Provided records =>

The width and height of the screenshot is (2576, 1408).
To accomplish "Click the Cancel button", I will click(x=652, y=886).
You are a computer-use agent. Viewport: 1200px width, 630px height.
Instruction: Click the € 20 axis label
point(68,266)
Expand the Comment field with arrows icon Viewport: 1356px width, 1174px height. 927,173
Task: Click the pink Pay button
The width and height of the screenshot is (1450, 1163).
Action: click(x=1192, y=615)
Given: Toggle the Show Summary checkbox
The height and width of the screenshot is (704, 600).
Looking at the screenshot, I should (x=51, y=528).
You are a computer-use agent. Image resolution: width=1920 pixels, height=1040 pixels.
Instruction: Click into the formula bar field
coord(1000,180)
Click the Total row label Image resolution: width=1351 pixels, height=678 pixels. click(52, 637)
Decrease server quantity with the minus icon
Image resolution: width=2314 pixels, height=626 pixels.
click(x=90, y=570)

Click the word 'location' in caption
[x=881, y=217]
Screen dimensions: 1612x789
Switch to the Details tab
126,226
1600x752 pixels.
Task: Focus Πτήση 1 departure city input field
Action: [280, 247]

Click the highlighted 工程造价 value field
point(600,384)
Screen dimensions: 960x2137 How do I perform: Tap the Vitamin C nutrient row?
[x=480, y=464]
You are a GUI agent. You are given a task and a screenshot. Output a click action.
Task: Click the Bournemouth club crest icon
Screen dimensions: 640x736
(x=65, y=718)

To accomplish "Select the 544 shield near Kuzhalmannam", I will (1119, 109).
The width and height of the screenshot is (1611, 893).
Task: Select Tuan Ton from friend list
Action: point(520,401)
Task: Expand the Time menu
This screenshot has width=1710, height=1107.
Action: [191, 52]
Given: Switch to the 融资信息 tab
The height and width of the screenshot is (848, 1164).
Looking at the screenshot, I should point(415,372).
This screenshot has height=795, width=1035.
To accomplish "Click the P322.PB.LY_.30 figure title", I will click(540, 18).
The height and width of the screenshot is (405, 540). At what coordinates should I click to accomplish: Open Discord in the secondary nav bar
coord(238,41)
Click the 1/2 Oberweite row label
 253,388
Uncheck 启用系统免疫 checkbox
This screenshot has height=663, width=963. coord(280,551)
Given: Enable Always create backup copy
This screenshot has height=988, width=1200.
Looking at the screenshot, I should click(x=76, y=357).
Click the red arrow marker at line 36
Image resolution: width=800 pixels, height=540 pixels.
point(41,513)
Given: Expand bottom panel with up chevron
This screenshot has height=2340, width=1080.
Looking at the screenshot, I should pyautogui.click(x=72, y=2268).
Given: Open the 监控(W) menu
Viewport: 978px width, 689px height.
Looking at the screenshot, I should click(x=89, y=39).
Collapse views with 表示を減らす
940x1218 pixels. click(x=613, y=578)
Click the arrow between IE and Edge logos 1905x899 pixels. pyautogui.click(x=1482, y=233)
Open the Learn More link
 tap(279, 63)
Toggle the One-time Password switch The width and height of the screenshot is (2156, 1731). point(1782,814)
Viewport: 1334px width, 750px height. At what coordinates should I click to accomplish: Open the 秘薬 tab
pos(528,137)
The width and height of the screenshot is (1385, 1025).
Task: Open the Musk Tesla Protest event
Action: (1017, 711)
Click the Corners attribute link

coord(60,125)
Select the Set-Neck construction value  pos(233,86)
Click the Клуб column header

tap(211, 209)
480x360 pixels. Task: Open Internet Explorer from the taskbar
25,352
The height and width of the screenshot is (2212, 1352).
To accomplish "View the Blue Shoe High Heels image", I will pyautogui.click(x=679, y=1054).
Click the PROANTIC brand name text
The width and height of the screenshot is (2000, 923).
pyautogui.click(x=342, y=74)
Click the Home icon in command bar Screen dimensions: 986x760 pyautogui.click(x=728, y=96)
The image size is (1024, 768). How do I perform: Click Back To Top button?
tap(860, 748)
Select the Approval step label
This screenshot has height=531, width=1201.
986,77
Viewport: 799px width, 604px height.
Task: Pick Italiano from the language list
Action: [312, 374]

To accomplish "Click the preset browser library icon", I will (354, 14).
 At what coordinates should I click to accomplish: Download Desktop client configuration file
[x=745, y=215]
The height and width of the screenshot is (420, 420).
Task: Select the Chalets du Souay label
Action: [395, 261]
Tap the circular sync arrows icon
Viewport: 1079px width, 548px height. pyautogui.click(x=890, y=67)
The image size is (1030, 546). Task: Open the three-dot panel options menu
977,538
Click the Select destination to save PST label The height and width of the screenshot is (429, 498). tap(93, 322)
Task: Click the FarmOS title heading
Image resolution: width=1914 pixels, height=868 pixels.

What you have to do =>
All the material above is to be returned exactly as it stands.

Result =>
The width and height of the screenshot is (2576, 1408).
To accomplish "Click the Cancel button", I will click(x=652, y=886).
You are a computer-use agent. Viewport: 1200px width, 630px height.
Instruction: Click the € 20 axis label
point(68,266)
Expand the Comment field with arrows icon Viewport: 1356px width, 1174px height. 927,173
Task: Click the pink Pay button
The width and height of the screenshot is (1450, 1163).
Action: click(x=1192, y=615)
Given: Toggle the Show Summary checkbox
The height and width of the screenshot is (704, 600).
Looking at the screenshot, I should (x=51, y=528).
You are a computer-use agent. Image resolution: width=1920 pixels, height=1040 pixels.
Instruction: Click into the formula bar field
coord(1000,180)
Click the Total row label Image resolution: width=1351 pixels, height=678 pixels. click(52, 637)
Decrease server quantity with the minus icon
Image resolution: width=2314 pixels, height=626 pixels.
click(x=90, y=570)

Click the word 'location' in caption
[x=881, y=217]
Screen dimensions: 1612x789
Switch to the Details tab
126,226
1600x752 pixels.
Task: Focus Πτήση 1 departure city input field
Action: [280, 247]

Click the highlighted 工程造价 value field
point(600,384)
Screen dimensions: 960x2137 How do I perform: Tap the Vitamin C nutrient row?
[x=480, y=464]
You are a GUI agent. You are given a task and a screenshot. Output a click action.
Task: Click the Bournemouth club crest icon
Screen dimensions: 640x736
(x=65, y=718)

To accomplish "Select the 544 shield near Kuzhalmannam", I will (1119, 109).
The width and height of the screenshot is (1611, 893).
Task: Select Tuan Ton from friend list
Action: point(520,401)
Task: Expand the Time menu
This screenshot has width=1710, height=1107.
Action: [191, 52]
Given: Switch to the 融资信息 tab
The height and width of the screenshot is (848, 1164).
Looking at the screenshot, I should point(415,372).
This screenshot has height=795, width=1035.
To accomplish "Click the P322.PB.LY_.30 figure title", I will click(540, 18).
The height and width of the screenshot is (405, 540). At what coordinates should I click to accomplish: Open Discord in the secondary nav bar
coord(238,41)
Click the 1/2 Oberweite row label
 253,388
Uncheck 启用系统免疫 checkbox
This screenshot has height=663, width=963. coord(280,551)
Given: Enable Always create backup copy
This screenshot has height=988, width=1200.
Looking at the screenshot, I should click(x=76, y=357).
Click the red arrow marker at line 36
Image resolution: width=800 pixels, height=540 pixels.
point(41,513)
Given: Expand bottom panel with up chevron
This screenshot has height=2340, width=1080.
Looking at the screenshot, I should pyautogui.click(x=72, y=2268).
Given: Open the 监控(W) menu
Viewport: 978px width, 689px height.
Looking at the screenshot, I should click(x=89, y=39).
Collapse views with 表示を減らす
940x1218 pixels. click(x=613, y=578)
Click the arrow between IE and Edge logos 1905x899 pixels. pyautogui.click(x=1482, y=233)
Open the Learn More link
 tap(279, 63)
Toggle the One-time Password switch The width and height of the screenshot is (2156, 1731). point(1782,814)
Viewport: 1334px width, 750px height. At what coordinates should I click to accomplish: Open the 秘薬 tab
pos(528,137)
The width and height of the screenshot is (1385, 1025).
Task: Open the Musk Tesla Protest event
Action: (1017, 711)
Click the Corners attribute link

coord(60,125)
Select the Set-Neck construction value  pos(233,86)
Click the Клуб column header

tap(211, 209)
480x360 pixels. Task: Open Internet Explorer from the taskbar
25,352
The height and width of the screenshot is (2212, 1352).
To accomplish "View the Blue Shoe High Heels image", I will pyautogui.click(x=679, y=1054).
Click the PROANTIC brand name text
The width and height of the screenshot is (2000, 923).
pyautogui.click(x=342, y=74)
Click the Home icon in command bar Screen dimensions: 986x760 pyautogui.click(x=728, y=96)
The image size is (1024, 768). How do I perform: Click Back To Top button?
tap(860, 748)
Select the Approval step label
This screenshot has height=531, width=1201.
986,77
Viewport: 799px width, 604px height.
Task: Pick Italiano from the language list
Action: [312, 374]

To accomplish "Click the preset browser library icon", I will (354, 14).
 At what coordinates should I click to accomplish: Download Desktop client configuration file
[x=745, y=215]
The height and width of the screenshot is (420, 420).
Task: Select the Chalets du Souay label
Action: [395, 261]
Tap the circular sync arrows icon
Viewport: 1079px width, 548px height. pyautogui.click(x=890, y=67)
The image size is (1030, 546). Task: Open the three-dot panel options menu
977,538
Click the Select destination to save PST label The height and width of the screenshot is (429, 498). tap(93, 322)
Task: Click the FarmOS title heading
Image resolution: width=1914 pixels, height=868 pixels.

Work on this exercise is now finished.